What to do - Copy out the entries below, substituting "page" for "screenshot" everywhere it occurs and changing nothing else.

Data for processing -
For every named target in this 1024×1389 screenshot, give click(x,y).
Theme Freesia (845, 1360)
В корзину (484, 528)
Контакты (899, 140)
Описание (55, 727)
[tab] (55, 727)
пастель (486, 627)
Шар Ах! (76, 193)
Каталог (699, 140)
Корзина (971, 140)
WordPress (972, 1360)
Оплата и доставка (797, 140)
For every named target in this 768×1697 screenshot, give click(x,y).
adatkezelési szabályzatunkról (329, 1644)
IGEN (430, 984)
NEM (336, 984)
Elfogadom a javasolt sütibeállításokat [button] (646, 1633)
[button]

Output of the task -
For every named target in this 1024×1389 page, give click(x,y).
Theme Freesia (845, 1360)
В корзину (484, 528)
Контакты (899, 140)
Описание (55, 727)
[tab] (55, 727)
пастель (486, 627)
Шар Ах! (76, 193)
Каталог (699, 140)
Корзина (971, 140)
WordPress (972, 1360)
Оплата и доставка (797, 140)
For every named target in this 768×1697 page, give click(x,y).
adatkezelési szabályzatunkról (329, 1644)
IGEN (430, 984)
NEM (336, 984)
Elfogadom a javasolt sütibeállításokat [button] (646, 1633)
[button]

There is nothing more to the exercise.